[Assigned task]
Among the records, which lines hold the word "each"? Pick them out.

(Beginning of Provided data)

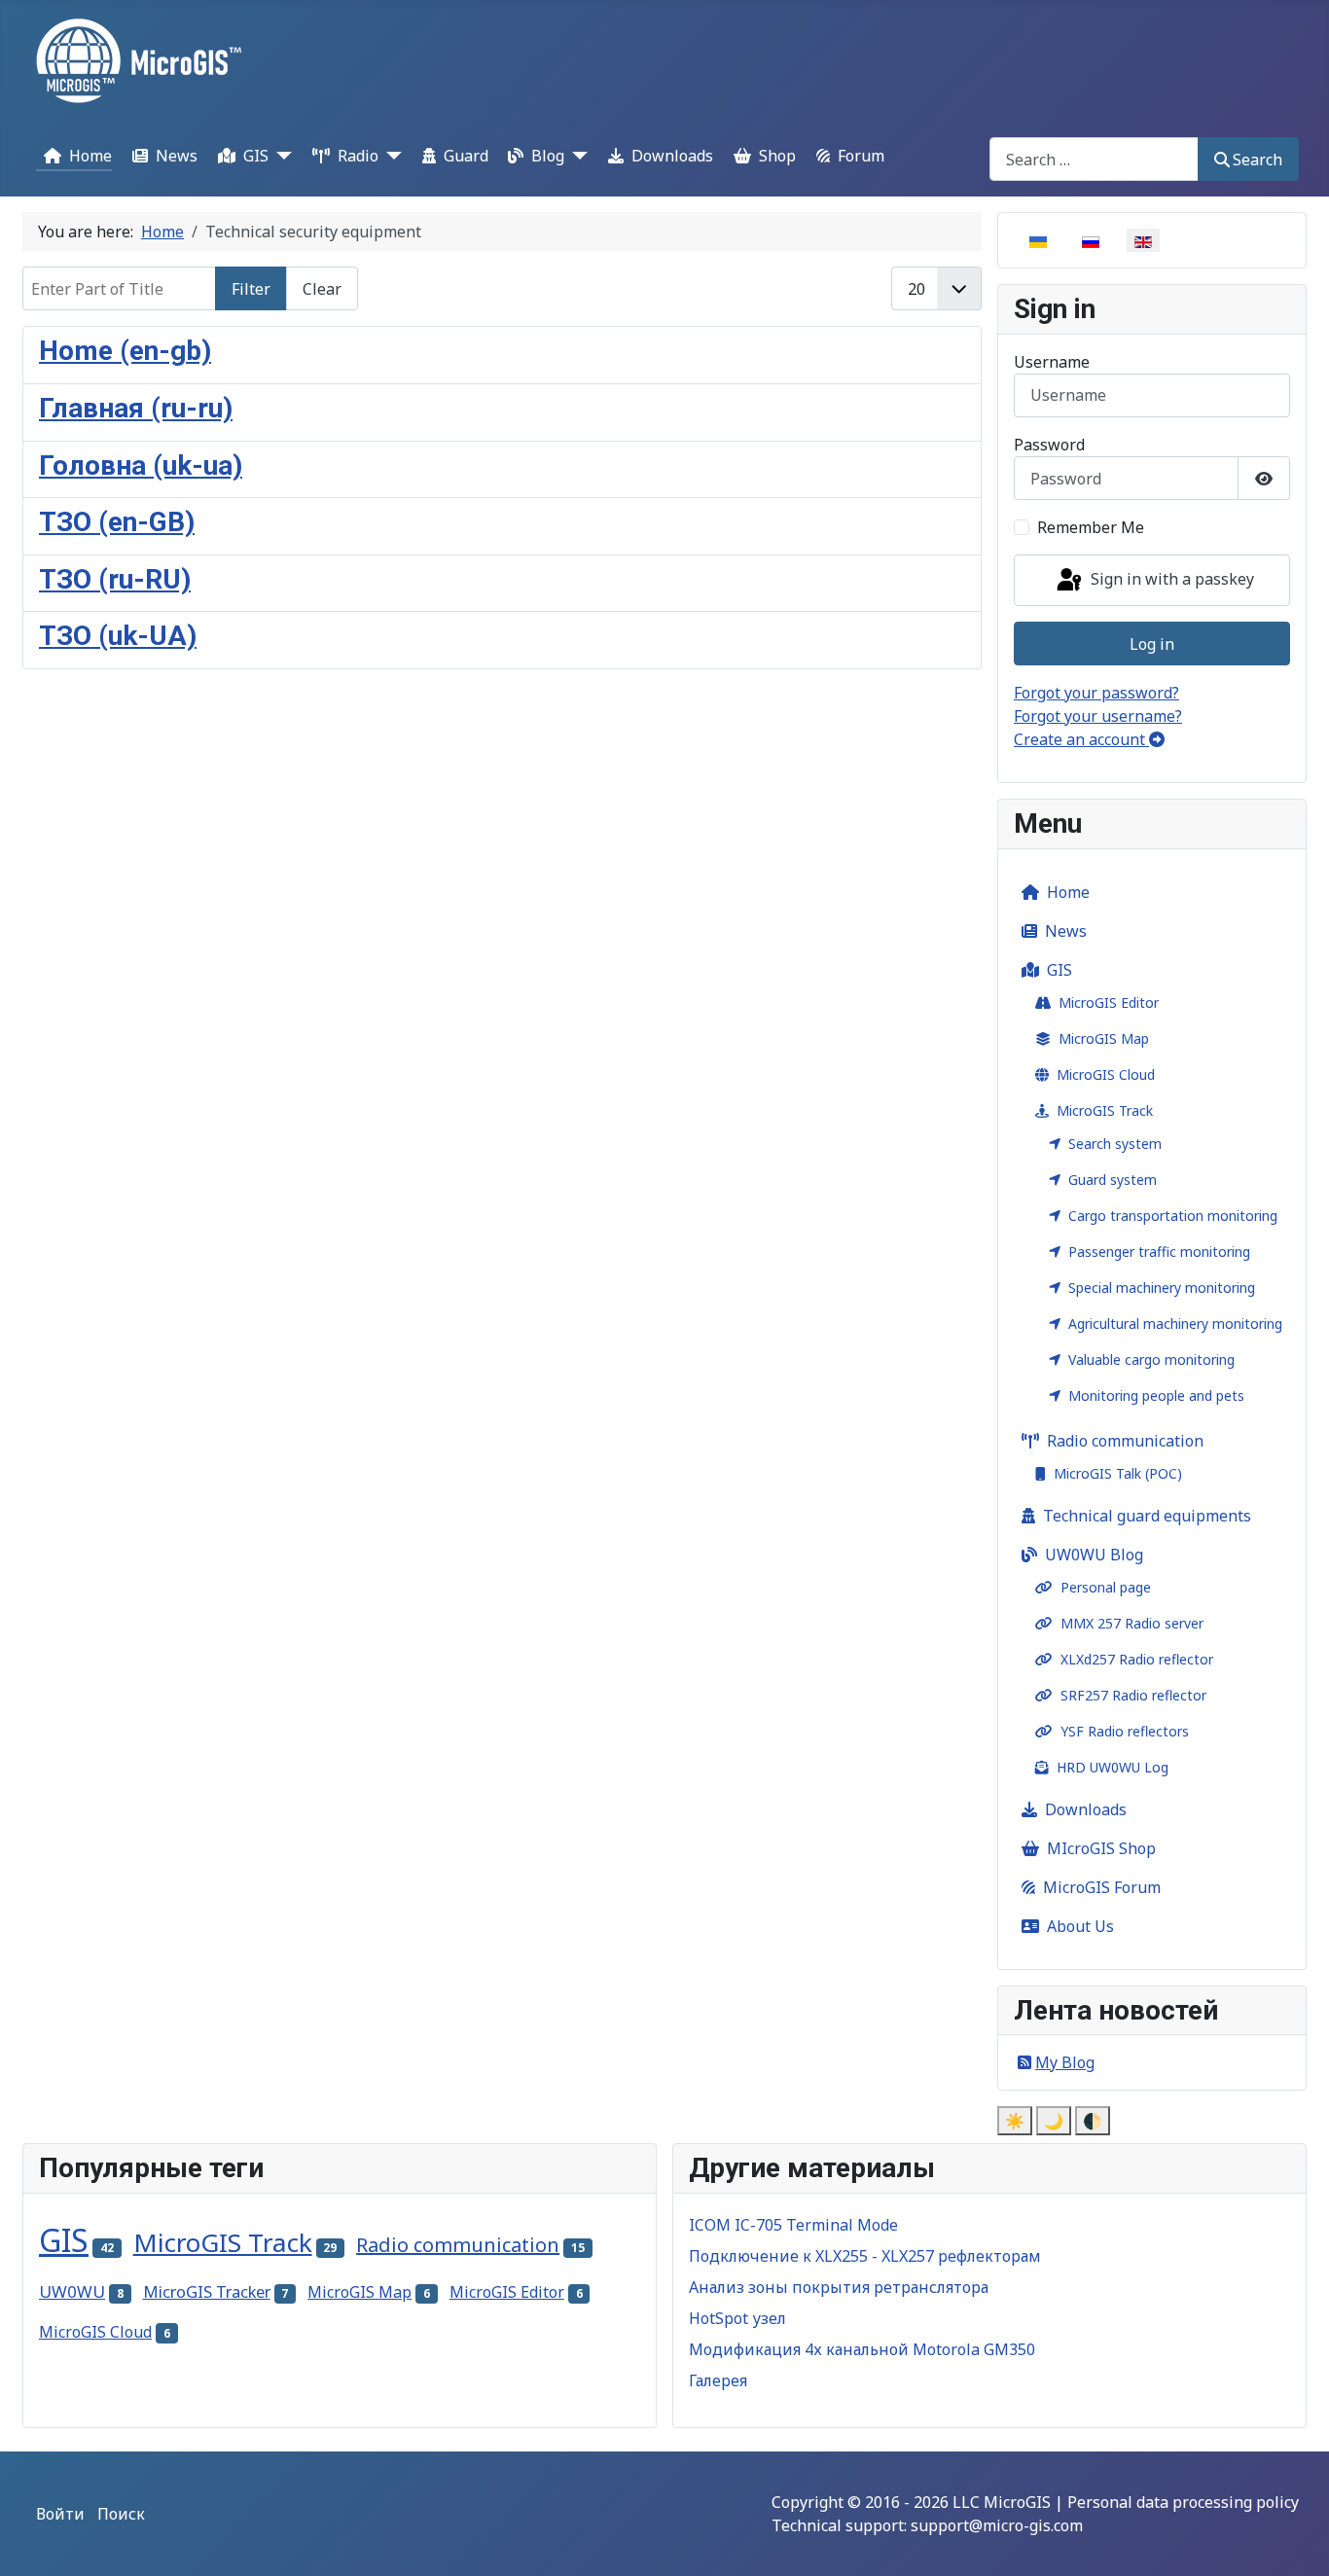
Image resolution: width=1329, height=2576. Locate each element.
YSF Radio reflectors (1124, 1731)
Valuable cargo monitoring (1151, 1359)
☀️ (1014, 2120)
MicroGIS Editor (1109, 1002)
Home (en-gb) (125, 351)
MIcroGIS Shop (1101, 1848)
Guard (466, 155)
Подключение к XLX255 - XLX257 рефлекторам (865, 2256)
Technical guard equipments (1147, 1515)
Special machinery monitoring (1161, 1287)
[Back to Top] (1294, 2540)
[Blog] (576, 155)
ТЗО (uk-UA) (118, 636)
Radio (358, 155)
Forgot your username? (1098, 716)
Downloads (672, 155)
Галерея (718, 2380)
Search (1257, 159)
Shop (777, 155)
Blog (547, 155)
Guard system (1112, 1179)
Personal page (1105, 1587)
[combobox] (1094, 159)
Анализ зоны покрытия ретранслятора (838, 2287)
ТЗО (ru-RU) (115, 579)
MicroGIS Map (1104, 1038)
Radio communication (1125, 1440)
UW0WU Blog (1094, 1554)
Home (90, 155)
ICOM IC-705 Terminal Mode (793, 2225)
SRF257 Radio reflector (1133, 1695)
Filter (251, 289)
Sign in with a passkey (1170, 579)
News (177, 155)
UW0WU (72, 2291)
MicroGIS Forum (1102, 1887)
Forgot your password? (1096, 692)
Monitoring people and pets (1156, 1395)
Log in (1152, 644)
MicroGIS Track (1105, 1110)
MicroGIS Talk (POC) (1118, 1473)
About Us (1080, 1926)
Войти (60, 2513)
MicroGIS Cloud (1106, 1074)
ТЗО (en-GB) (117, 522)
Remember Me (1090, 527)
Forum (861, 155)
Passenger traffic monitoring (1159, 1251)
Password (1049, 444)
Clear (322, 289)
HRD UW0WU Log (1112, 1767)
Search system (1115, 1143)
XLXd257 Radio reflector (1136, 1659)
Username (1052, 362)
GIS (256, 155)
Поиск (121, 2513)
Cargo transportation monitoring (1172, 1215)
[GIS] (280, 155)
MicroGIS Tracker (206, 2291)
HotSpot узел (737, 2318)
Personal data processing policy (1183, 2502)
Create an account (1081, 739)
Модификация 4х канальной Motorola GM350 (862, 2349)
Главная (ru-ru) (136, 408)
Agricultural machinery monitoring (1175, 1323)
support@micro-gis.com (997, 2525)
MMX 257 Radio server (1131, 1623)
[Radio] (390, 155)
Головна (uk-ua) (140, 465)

(End of Provided data)
(Beginning of Provided data)

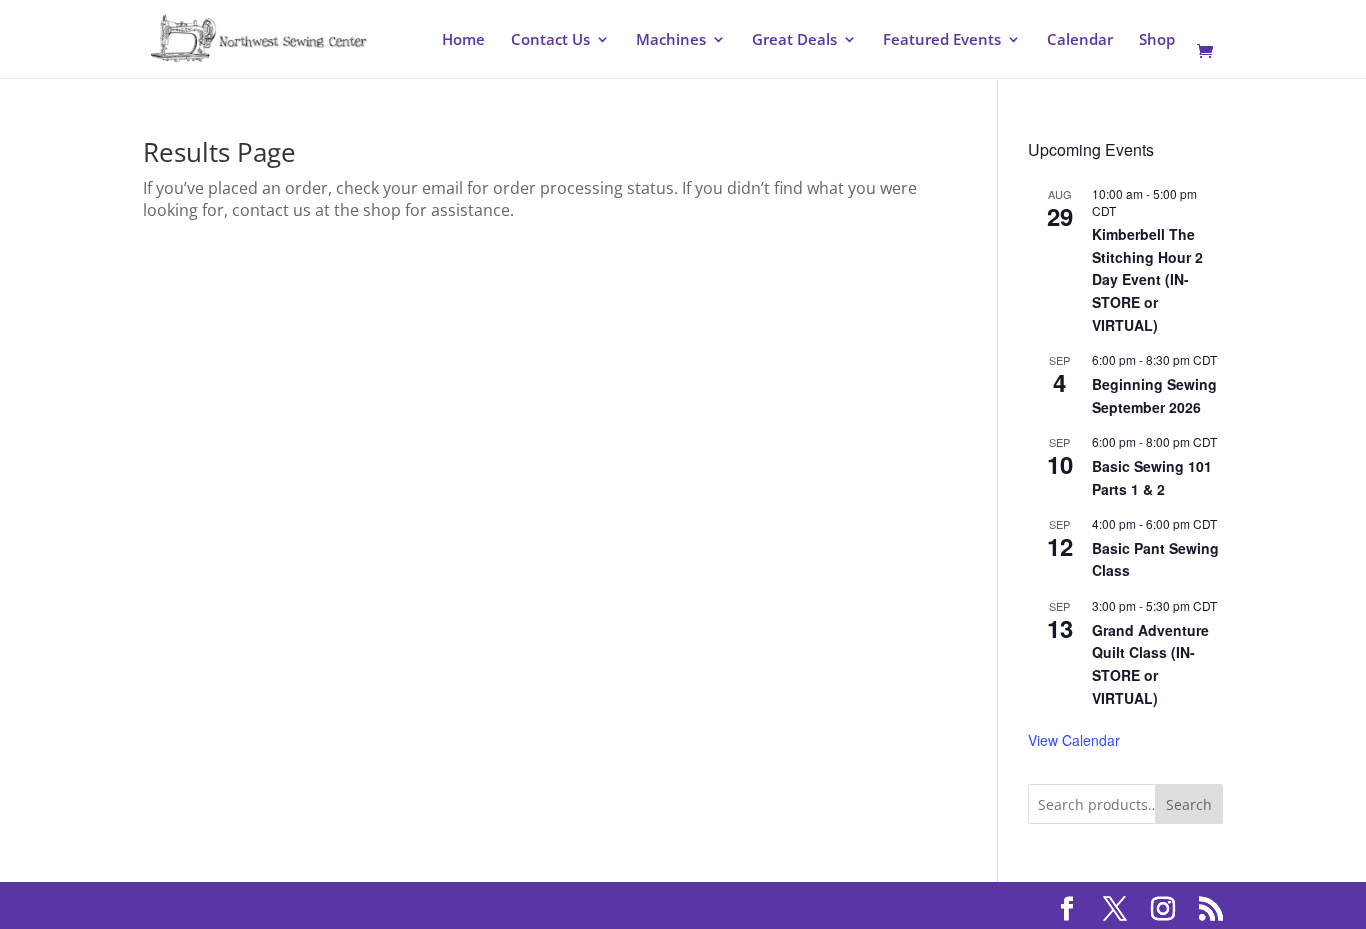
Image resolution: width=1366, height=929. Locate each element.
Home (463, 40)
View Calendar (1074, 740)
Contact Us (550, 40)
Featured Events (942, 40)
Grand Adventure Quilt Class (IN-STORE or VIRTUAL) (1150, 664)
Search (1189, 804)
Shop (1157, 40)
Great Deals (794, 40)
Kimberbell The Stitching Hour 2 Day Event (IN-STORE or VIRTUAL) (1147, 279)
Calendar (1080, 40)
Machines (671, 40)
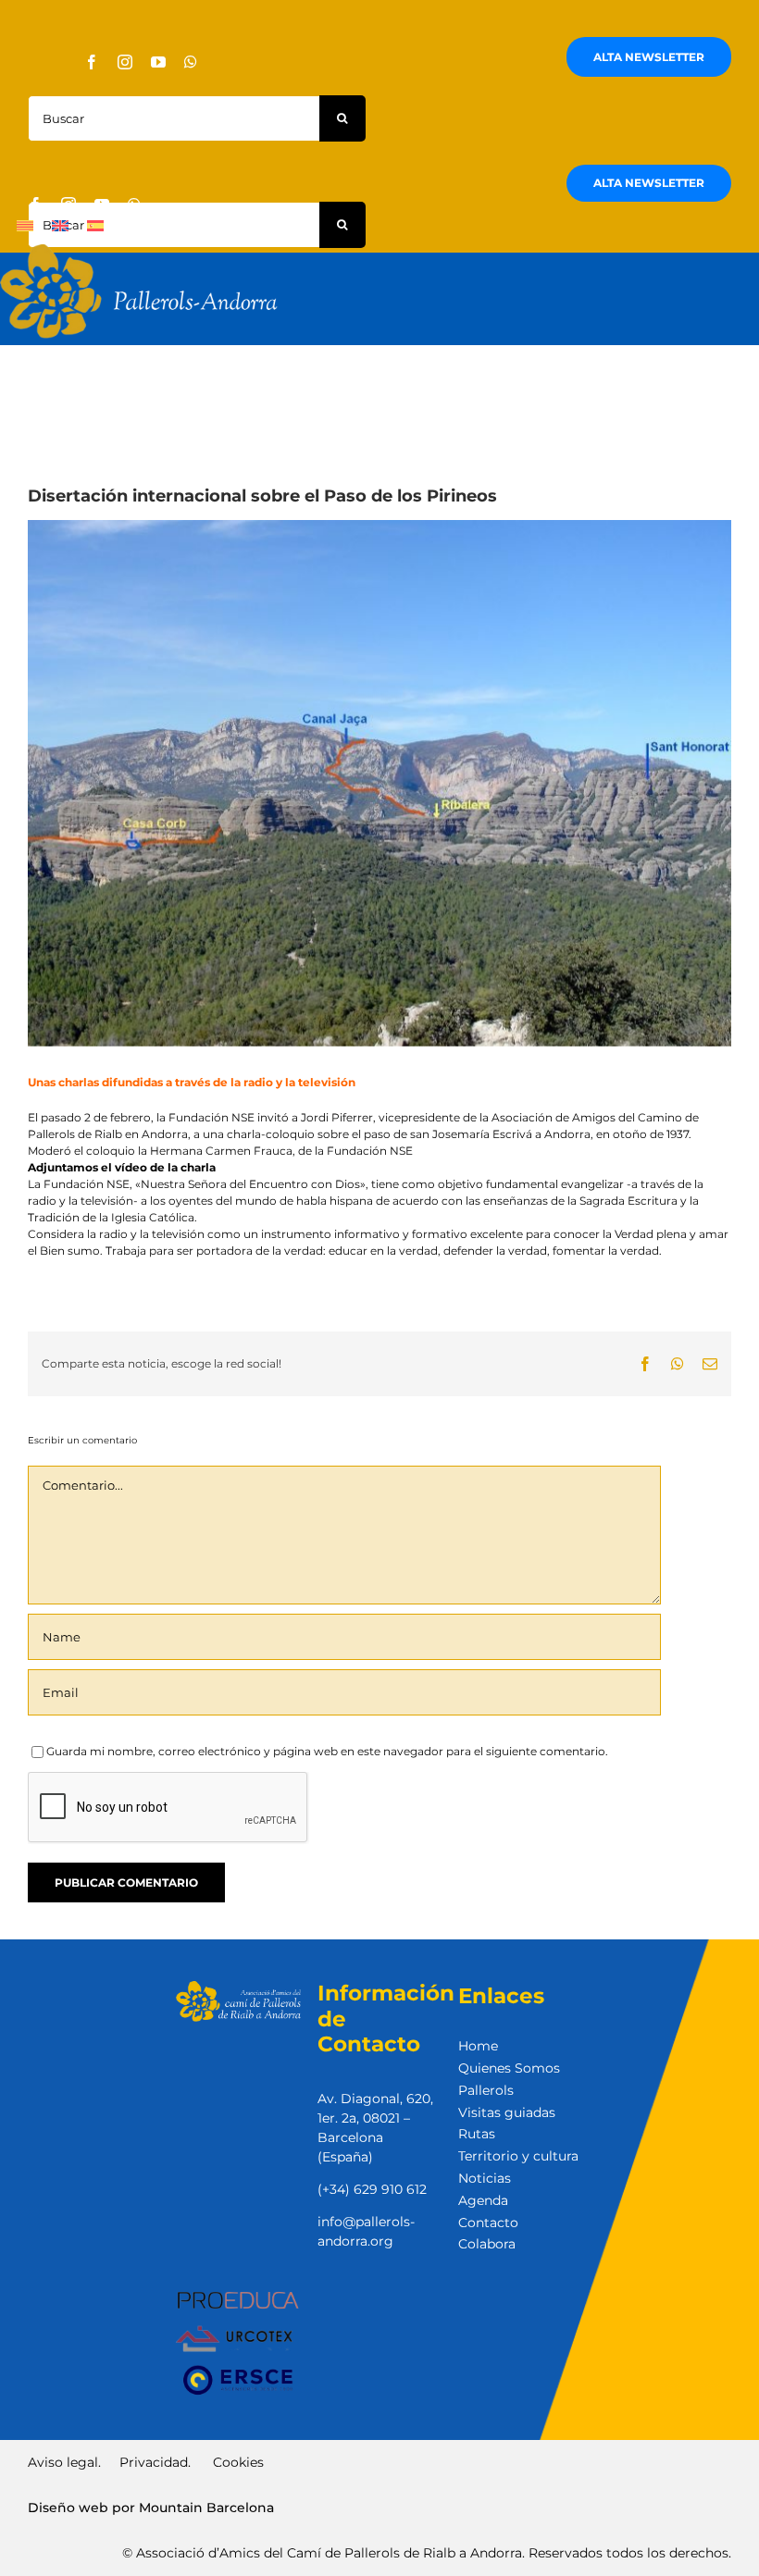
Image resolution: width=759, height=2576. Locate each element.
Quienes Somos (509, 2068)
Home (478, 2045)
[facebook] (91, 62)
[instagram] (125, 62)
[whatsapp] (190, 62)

(End of Provided data)

[Answer area]
Image resolution: width=1329, height=2576. Locate each element.
Image resolution: width=1366, height=929. Locate each element.
Image resolution: width=759, height=2576. Locate each element.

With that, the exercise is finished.